| Exercise details |
What you write should be an exact repeat of the lines from the one with "You are a GUI" through the final line below, minus the pictures.

** Opening Records supplied block **

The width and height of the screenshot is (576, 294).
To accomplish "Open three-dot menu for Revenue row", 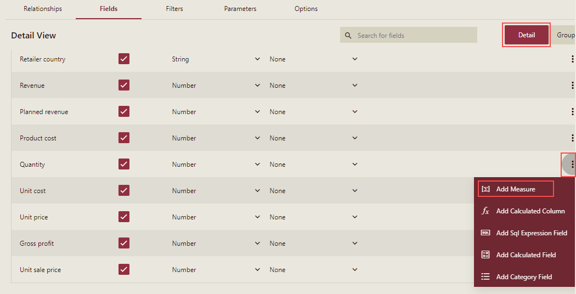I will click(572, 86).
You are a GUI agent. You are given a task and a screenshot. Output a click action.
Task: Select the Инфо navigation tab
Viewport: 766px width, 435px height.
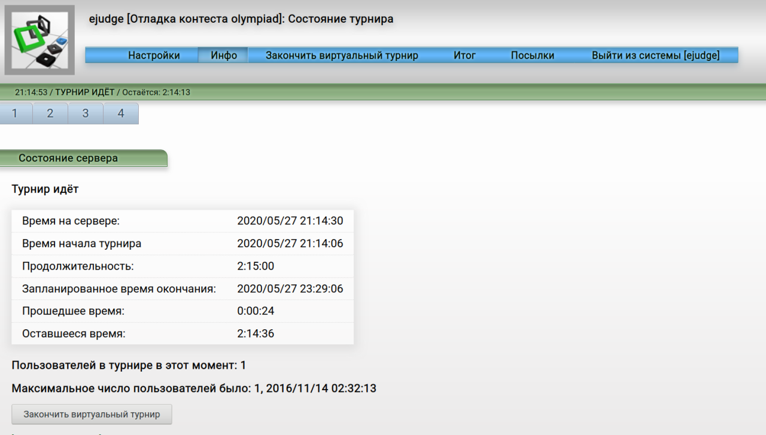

** Closing Records supplied block **

| Written reply |
You are a GUI agent. You are given a task and a screenshot. Output a click action.
Task: Select the Инфо navigation tab
Viewport: 766px width, 435px height.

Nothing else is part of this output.